His remedy? He shows up in mortal form to order Evan Baxter (Carell, moving to center stage after his scene-stealing cameo in Bruce), a newly elected U.S. congressman from Buffalo, to build a giant ark on the lawn of his D.C.-area suburban home. Soon Baxter is sporting an Old Testament look (flowing beard, tresses and robes) and hammering away while scores of furry or feathered twosomes gather to watch.

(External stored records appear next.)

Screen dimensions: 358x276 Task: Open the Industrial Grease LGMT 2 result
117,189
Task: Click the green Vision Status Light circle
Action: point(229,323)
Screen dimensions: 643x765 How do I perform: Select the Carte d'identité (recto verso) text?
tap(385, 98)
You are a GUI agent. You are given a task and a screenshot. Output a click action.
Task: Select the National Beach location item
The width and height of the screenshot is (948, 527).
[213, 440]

His wife (Graham) and staff suspect a midlife crisis. "Couldn't he have just bought a Corvette?" grouses an aide (Sykes, who always knows her way around a zinger).
While kids may enjoy the many slapsticky sections of Evan (and the endless bird-poop jokes), older viewers will find the film a curious and ill-fitting mix of genres: family comedy, spiritual uplift and disaster movie. Carell, straitjacketed by all that hair and stuck playing straight man to his animal costars, often seems more flustered than funny.

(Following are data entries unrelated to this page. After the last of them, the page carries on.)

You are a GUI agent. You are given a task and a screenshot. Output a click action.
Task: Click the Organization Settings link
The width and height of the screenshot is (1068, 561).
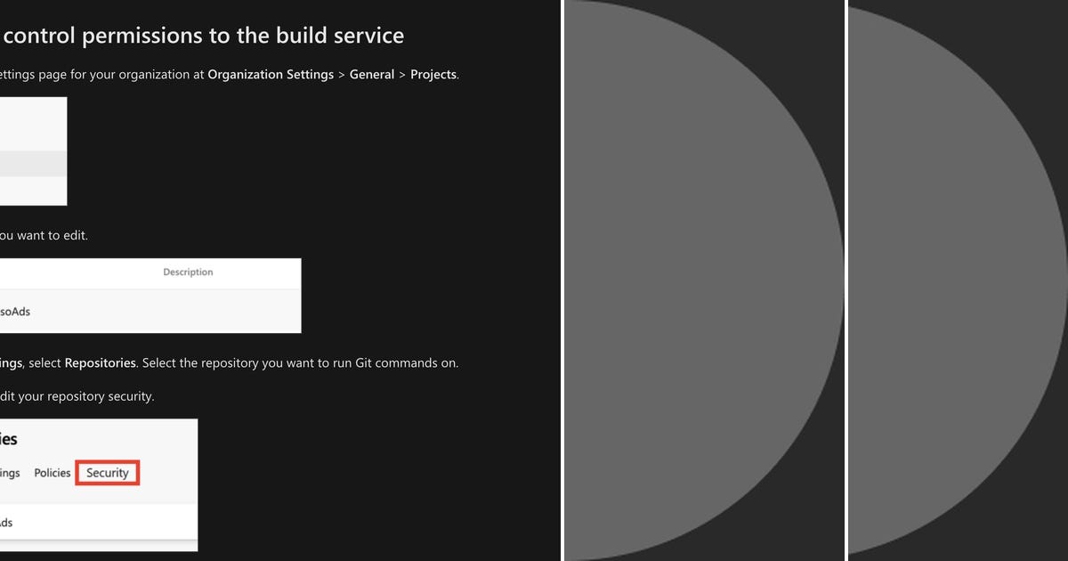[270, 74]
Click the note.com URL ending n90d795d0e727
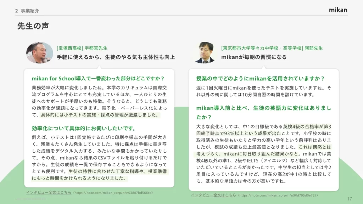This screenshot has width=363, height=204. pyautogui.click(x=278, y=195)
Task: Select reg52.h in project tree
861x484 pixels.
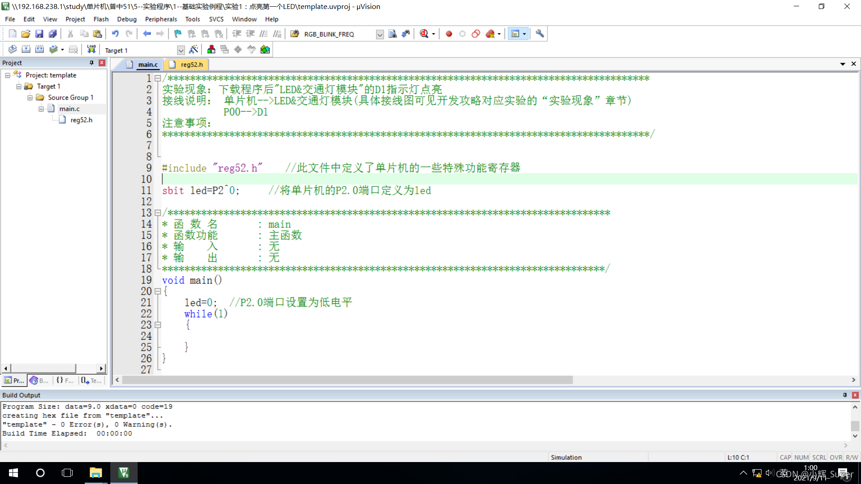Action: tap(81, 120)
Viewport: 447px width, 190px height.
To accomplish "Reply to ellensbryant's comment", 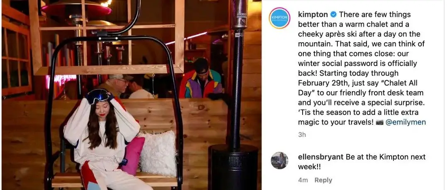I will (x=323, y=180).
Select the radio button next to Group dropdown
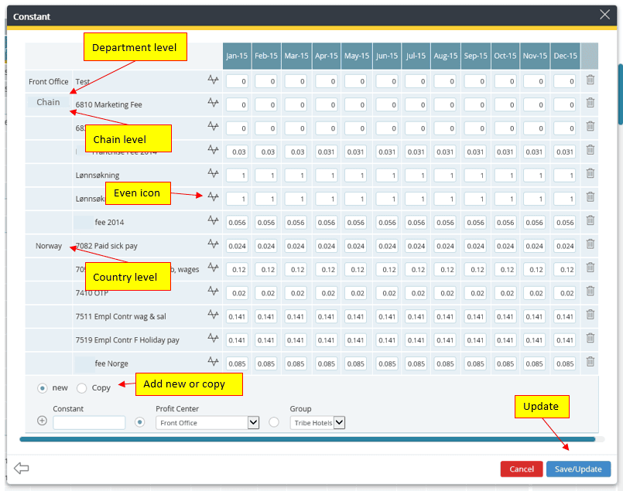 coord(274,422)
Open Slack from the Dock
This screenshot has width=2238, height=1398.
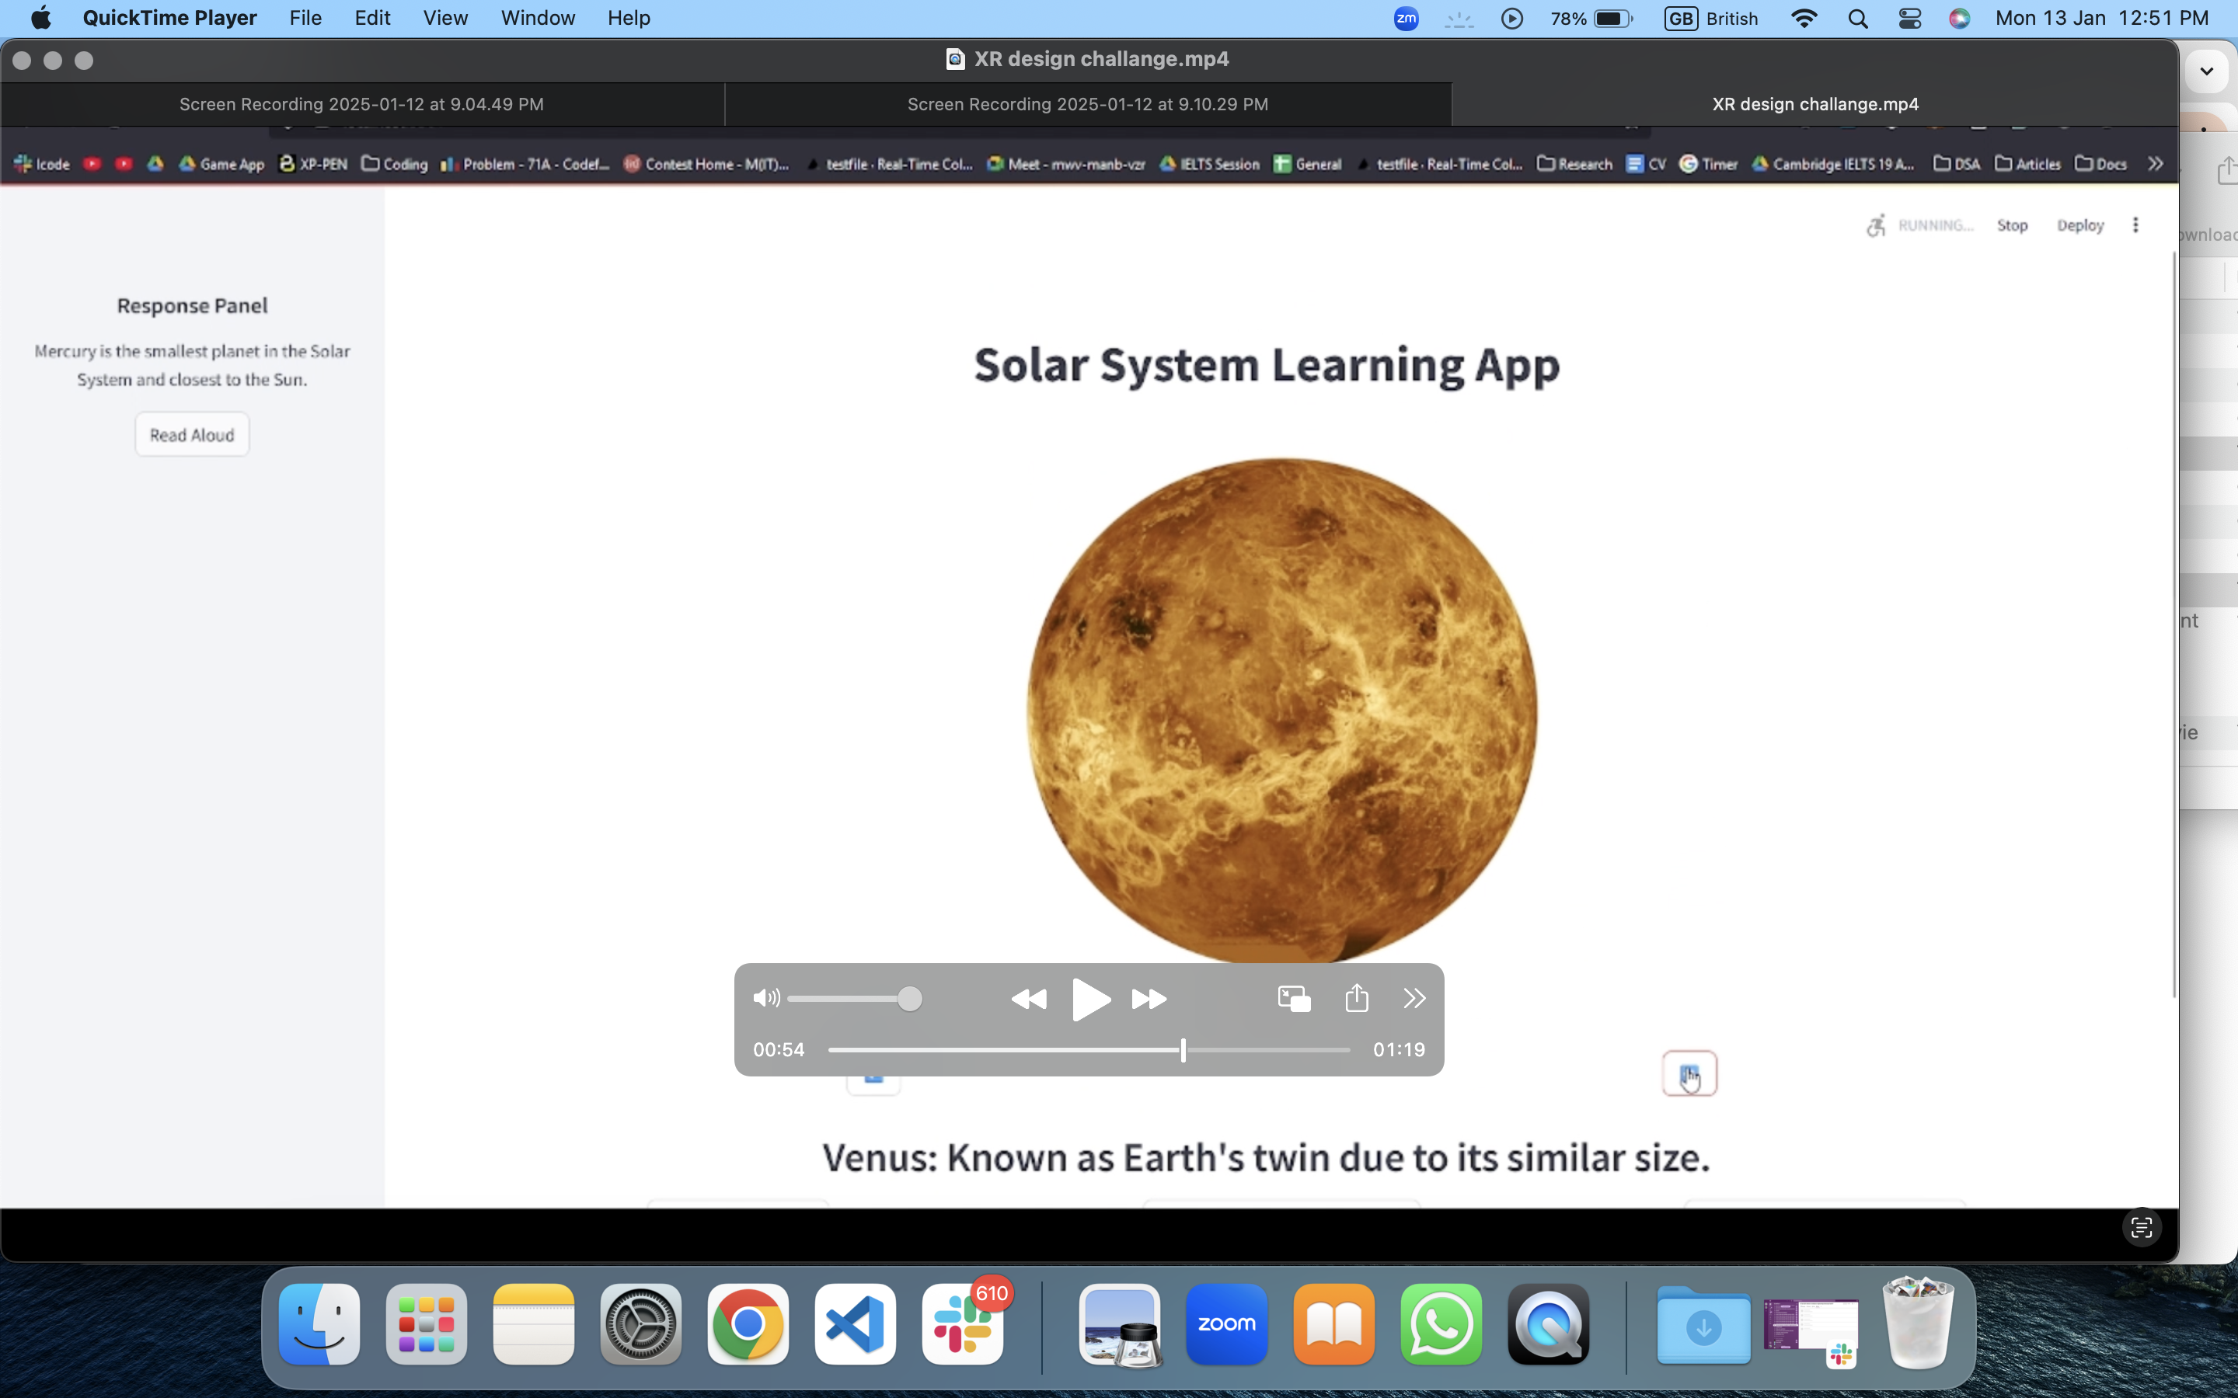(x=963, y=1324)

Fantastic Four: Rise of the Silver Surfer
Ioan Gruffudd, Jessica Alba, Chris Evans, Michael Chiklis PG | [1 star]
ACTION
Call 'em the Unfantastic Four or, better yet, the Yawn-Inducing Four. The superhero quartet—which includes the Invisible Woman (Alba), stretchy Mr. Fantastic (Gruffudd), the Human Torch (Evans) and the mammoth Thing (Chiklis)—reunite to save Earth from being destroyed by the Silver Surfer, a sleek, metallic, genitalia-lacking figure who swooshes through space, wreaking havoc, on a shimmery surfboard. This tedious sequel to the foursome's equally mind-numbing but nonetheless moneymaking 2005 film is filled with dumb jokes, seen-it-before special effects and declamatory acting that would barely pass muster on a trashy daytime soap.
1408
John Cusack, Samuel L. Jackson, Mary McCormack PG-13 [2.5 stars]
HORROR
Talk about lousy customer service. When author Mike Enslin (Cusack) insists on staying in room 1408 at Manhattan's Dolphin Hotel as research for a book on haunted locales, the manager (Jackson) tries mightily to dissuade him. "No one's ever lasted there more than an hour," the hotelier warns. Though 56 previous occupants checked in but never checked out, Mike takes the room anyway. Bad move. How much of what follows—ghostly visitors and terrifying visions—is real and how much reflects demons in Mike's own mind is a question this supernatural thriller leaves open. Based on a short story by Stephen King, 1408 is essentially a one-man show, with Cusack merrily chewing—or, more accurately, clawing at—the scenery. While slyly amusing and even mildly scary, the film makes as lasting an impression as, well, a stay in most hotel rooms.
You Kill Me
Ben Kingsley, Téa Leoni, Luke Wilson | R | [3 stars]
CRITIC'S CHOICE
DRAMA
Amid all the big summer flicks, don't overlook this quirky gem from director John Dahl (The Last Seduction). It's a romantic dramedy about an alcoholic hitman who falls in love. When a vodka-sodden Frank Falenczyk (Kingsley) sleeps through a crucial hit, he's sent to San Francisco to dry out. There he reluctantly joins AA, gets a job in a funeral parlor and begins courting a lanky sourpuss (Leoni), who's unfazed by his past. "But you're not gay," she says, specifying her biggest worry.
What makes You Kill Me an off-center delight is that it trusts its characters enough just to put them in place and let 'em do whatever they're going to do. The dialogue is sharp and the performances sprightly. Like Tony Soprano, Kingsley's killer gets to you. As for Leoni, she just may be the single most underused, over-talented actress in Hollywood today.